Scrapers

Table of Contents
  1. Installation
  2. Scraper Types
    1. By Searching Type
      1. Fragment
      2. Search By Name
      3. Search By URL
    2. By Implementation
      1. XPath and JSON Scrapers
      2. CDP Scrapers
      3. Python / Ruby Scrapers
  3. More details
  4. Create your own
  5. Contribution

Scrapers are the way to retrieve information from websites for your movies/scenes/galleries/performers…etc. Using scrapers wisely, you can avoid typing information manually and repetitively. They can help you quickly establish links between movies/scenes and performers/studios, add relative tags, then download covers/posters for easy recognition. It’s a great feature to organize your video or image collections.

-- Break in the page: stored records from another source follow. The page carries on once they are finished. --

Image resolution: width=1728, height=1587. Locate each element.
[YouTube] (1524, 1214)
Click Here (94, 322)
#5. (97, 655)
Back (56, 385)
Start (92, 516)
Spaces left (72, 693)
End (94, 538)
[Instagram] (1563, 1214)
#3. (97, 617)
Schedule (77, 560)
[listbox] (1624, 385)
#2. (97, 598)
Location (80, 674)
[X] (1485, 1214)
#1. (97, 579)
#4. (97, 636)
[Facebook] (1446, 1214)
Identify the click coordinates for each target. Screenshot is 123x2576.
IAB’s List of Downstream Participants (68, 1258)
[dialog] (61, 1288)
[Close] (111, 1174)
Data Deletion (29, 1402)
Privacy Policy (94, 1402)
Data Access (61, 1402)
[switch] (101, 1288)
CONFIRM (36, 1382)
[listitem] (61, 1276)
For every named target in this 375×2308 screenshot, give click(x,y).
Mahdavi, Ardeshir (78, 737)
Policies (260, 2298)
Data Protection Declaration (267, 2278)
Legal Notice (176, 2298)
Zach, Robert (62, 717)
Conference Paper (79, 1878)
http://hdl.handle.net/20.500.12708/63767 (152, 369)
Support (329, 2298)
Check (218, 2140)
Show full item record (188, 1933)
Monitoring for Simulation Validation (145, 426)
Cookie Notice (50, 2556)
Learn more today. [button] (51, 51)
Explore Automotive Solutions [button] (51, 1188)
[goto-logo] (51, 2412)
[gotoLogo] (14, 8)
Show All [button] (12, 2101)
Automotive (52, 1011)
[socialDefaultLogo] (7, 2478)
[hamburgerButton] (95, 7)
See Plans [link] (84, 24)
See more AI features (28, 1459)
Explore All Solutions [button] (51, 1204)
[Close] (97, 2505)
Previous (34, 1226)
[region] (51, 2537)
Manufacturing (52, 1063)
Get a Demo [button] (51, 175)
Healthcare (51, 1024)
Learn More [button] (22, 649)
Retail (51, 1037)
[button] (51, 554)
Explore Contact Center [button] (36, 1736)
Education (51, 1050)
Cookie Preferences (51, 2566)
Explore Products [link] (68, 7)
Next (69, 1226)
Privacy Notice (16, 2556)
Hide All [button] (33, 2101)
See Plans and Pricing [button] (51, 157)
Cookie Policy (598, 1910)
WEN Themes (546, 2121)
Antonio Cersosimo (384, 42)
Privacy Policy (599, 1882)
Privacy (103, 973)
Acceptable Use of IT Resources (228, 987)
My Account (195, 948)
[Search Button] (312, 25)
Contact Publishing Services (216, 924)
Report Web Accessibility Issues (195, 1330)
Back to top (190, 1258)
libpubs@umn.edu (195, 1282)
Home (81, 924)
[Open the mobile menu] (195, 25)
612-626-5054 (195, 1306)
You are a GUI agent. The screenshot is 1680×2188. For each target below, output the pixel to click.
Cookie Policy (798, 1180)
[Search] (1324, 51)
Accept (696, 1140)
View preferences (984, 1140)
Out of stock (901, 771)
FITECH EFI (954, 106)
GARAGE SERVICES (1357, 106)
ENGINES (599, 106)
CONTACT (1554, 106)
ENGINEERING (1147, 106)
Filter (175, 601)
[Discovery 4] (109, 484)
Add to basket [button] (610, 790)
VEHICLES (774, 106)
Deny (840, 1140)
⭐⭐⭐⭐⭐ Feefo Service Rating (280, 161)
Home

Scrapers are in .yml format. Some of them requires Python or Ruby if you use those, you need to install Python/Ruby on your machine, and don’t forget to get the corresponding .py or .rb file as well.

Installation

To install a scraper:

  1. Make sure you have the scrapers folder in the same location of your Stash app. If you don’t have it, create that folder/directory. You can also specify the name of this folder in the config.yml.
  2. Go to the CommunityScrapers repository.
    • Find the scraper you want from scrapers list > go back to the main repository > go to scrapers folder > find the scraper, use Ctrl+F to open search > open the file > click Raw button > right click the page with your mouse and select Save As... or use Ctrl+S.
    • Download the whole CommunityScrapers repository by clicking Code > Download ZIP. Copy the files from scrapers folder in your .zip to your .stash/scrapers directory.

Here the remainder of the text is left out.